Explanation / Answer

a) Suppose the mass of the flask, stopper and the vapor is 266.000 g (hypothetical). The mass of empty flask and stopper is actually 256.132 g; however, due to the error, the mass of the empty flaks and stopper was recorded as 265.132 g. The correct mass of the vapor should have been (266.000 – 256.132) g = 9.868 g; however, due to the error, the mass of the vapor was incorrectly obtained as (266.000 – 265.132) g = 0.868 g. Offcourse, the mass of the vapor was calculated to be much lower than the actual value. Since the mass of the vapor (g) is directly proportional to the molar mass of the vapor (mm), hence, the calculated molar mass of the vapor will be much lower than the actual value.
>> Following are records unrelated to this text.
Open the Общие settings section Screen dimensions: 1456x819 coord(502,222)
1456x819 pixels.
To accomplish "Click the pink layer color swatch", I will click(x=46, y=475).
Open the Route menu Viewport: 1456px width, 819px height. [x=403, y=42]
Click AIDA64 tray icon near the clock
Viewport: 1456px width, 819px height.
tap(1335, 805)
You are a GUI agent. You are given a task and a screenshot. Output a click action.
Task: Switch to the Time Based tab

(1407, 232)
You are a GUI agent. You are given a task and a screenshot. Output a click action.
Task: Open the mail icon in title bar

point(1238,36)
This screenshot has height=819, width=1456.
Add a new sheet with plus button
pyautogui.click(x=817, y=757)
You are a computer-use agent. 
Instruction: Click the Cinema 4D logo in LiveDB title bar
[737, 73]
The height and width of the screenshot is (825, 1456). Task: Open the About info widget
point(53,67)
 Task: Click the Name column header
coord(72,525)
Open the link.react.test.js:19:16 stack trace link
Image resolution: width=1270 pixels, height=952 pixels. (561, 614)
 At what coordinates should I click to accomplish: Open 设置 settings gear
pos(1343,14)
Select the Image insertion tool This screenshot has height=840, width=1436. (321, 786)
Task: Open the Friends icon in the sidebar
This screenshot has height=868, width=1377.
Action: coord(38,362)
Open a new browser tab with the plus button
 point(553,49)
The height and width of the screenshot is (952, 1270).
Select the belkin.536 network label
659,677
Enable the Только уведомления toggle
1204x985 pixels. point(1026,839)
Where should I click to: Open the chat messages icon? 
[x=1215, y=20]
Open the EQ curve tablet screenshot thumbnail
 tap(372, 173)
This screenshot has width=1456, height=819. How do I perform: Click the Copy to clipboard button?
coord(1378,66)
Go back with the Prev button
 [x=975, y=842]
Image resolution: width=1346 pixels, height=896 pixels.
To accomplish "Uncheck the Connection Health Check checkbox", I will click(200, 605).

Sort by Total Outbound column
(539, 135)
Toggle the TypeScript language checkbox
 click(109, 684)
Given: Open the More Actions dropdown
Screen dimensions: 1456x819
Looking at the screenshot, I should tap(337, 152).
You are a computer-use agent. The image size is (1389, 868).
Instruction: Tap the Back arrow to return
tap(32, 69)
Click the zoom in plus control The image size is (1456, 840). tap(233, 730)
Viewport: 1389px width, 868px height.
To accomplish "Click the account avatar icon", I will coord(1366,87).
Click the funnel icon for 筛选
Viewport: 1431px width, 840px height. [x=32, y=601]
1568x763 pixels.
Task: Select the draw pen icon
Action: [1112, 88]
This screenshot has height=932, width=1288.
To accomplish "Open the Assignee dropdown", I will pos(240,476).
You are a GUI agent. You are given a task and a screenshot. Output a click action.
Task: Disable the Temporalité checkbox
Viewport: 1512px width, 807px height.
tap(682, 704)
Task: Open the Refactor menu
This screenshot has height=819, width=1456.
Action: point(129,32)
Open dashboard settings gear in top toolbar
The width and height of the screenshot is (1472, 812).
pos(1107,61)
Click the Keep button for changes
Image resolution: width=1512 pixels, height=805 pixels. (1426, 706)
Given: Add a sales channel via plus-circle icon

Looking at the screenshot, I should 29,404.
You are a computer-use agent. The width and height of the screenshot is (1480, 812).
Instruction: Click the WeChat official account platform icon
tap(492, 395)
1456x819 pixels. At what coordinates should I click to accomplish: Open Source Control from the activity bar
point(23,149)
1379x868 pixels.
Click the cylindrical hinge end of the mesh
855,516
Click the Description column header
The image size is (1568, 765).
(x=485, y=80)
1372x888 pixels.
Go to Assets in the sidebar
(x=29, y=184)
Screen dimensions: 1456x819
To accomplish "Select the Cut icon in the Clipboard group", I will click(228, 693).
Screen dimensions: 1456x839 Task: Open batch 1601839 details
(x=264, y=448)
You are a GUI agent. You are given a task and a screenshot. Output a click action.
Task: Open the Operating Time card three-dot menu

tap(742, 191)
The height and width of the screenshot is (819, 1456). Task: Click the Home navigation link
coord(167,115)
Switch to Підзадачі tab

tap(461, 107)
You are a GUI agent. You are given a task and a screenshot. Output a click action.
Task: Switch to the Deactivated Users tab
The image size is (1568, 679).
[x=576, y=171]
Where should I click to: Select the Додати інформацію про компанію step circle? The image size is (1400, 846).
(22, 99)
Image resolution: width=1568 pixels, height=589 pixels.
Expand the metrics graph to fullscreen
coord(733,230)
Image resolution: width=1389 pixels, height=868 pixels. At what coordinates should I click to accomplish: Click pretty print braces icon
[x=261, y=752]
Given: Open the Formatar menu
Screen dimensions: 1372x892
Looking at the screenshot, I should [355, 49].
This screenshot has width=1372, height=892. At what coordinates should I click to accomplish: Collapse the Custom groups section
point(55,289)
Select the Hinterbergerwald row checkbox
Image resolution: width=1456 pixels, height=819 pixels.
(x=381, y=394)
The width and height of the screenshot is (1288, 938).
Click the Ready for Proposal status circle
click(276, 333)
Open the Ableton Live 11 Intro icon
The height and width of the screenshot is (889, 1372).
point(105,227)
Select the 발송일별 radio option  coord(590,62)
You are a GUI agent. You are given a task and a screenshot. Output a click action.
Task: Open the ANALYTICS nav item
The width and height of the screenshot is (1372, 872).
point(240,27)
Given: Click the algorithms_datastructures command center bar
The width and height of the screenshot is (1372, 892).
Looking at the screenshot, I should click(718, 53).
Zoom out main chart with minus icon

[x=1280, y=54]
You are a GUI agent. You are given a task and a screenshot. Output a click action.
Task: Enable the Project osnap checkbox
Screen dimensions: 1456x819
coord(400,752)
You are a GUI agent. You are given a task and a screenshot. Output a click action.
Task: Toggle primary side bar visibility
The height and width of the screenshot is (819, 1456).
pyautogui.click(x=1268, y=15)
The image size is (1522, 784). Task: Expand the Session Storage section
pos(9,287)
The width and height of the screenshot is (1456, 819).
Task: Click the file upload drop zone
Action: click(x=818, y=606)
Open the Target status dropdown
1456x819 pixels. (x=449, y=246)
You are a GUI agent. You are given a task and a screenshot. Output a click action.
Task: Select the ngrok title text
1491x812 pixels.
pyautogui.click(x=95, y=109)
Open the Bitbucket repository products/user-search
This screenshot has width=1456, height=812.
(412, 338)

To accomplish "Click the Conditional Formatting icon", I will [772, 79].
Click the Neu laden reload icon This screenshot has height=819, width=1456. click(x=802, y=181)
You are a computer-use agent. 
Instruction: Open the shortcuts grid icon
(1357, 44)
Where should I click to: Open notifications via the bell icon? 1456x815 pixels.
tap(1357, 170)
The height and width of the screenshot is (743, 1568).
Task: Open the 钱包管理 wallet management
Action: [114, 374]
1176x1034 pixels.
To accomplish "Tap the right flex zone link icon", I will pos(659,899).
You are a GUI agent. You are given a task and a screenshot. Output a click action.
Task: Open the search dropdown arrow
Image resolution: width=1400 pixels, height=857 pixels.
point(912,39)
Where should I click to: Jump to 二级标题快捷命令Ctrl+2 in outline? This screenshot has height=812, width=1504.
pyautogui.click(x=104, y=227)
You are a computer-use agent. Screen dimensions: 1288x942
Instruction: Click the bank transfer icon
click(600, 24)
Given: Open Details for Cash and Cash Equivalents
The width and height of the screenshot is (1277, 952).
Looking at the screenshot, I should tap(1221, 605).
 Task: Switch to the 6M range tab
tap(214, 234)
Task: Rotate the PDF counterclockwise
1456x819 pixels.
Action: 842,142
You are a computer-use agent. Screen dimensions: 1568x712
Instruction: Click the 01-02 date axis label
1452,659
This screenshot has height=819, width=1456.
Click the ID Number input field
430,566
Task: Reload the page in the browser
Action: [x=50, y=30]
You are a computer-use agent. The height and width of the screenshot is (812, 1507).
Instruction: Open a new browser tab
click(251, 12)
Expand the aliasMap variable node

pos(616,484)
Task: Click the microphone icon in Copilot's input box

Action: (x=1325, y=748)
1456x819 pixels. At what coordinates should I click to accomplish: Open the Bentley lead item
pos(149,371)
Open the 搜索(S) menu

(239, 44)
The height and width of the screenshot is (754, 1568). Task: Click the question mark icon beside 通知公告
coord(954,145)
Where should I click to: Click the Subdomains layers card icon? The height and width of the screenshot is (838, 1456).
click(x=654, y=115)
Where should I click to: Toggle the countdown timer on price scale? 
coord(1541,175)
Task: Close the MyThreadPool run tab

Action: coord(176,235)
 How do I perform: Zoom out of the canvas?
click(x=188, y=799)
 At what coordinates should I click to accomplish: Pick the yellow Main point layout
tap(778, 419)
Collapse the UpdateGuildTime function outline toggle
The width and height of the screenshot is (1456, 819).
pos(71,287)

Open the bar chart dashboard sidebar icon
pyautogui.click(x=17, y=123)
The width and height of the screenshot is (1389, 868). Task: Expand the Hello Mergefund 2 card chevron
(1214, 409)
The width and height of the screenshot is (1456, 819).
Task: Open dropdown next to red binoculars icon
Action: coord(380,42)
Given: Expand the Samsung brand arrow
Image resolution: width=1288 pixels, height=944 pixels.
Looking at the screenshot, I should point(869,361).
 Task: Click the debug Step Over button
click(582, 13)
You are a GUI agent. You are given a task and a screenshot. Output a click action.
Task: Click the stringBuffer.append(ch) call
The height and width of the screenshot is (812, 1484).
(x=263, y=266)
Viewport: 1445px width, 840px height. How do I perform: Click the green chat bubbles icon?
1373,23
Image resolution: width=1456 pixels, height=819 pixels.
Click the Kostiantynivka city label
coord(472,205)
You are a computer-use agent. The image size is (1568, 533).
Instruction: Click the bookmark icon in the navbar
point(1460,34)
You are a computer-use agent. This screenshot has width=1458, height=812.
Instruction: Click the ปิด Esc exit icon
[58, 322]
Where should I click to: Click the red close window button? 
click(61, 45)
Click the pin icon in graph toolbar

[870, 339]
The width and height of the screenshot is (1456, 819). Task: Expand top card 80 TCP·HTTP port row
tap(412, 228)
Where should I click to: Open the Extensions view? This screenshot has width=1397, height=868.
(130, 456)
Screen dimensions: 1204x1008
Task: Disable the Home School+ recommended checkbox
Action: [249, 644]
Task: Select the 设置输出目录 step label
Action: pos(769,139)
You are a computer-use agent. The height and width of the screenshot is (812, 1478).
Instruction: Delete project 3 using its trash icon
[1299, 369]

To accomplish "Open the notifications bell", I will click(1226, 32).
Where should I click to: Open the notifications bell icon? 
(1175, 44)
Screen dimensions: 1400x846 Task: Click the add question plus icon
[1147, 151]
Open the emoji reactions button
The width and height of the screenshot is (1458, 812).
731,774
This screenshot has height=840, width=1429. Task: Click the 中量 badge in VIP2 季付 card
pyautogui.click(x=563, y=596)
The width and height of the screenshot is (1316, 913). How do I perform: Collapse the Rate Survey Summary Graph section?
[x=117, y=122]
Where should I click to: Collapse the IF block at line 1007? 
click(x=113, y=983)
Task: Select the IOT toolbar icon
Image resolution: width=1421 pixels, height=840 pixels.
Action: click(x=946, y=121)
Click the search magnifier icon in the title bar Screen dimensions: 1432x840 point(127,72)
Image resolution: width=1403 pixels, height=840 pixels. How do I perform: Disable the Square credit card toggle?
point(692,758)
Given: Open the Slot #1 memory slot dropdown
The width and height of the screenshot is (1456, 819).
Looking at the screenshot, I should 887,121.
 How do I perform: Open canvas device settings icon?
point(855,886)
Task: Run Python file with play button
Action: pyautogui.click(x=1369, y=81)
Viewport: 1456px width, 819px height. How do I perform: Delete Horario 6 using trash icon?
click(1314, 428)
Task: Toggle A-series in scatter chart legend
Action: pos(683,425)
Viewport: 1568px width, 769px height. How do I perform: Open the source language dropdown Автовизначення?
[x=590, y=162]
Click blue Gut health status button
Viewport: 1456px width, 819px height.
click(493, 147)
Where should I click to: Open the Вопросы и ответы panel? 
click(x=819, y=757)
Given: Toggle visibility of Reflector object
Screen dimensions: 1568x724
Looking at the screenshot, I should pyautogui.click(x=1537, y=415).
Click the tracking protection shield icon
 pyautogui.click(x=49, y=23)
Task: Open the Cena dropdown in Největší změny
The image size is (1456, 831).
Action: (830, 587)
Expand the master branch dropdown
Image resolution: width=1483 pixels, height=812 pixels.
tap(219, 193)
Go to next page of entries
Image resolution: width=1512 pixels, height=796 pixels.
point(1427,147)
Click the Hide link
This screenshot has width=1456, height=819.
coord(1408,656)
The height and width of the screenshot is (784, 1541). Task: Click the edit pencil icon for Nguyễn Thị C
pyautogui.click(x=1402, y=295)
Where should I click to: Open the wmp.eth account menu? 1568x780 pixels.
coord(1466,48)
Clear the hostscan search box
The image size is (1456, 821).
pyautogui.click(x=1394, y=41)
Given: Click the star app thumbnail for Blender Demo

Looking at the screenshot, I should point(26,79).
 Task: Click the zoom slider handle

b) The procedure mentions clearly that the pressure of the vapor (P) needs to be recorded in atmospheres. However, the pressure was actually recorded in mmHg. Suppose the pressure was read as 760 mmHg (hypothetical again). We know that 760 mmHg = 1 atm; however, since you didn’t convert the pressure in mmHg to atm, you will put down the pressure as 760 (numeric value) in your calculations. We note that P is inversely proportional to mm as per the given expression; the higher the pressure recorded, the lower will be mm. Consequently, with such a high value of P (in mmHg), the calculated mm will be much lower than the actual value.

c) The procedure asks us to record the vapor temperature in the Kelvin scale. Suppose the temperature was carried out at room temperature, 25°C. The absolute temperature is (25 + 273) K = 298 K. However, you noted the temperature as 25 (numeric value). We note from the expression that mm is directly proportional to T. Since T was recorded low (25 vs 298), the calculated molar mass, mm of the vapor will be calculated low.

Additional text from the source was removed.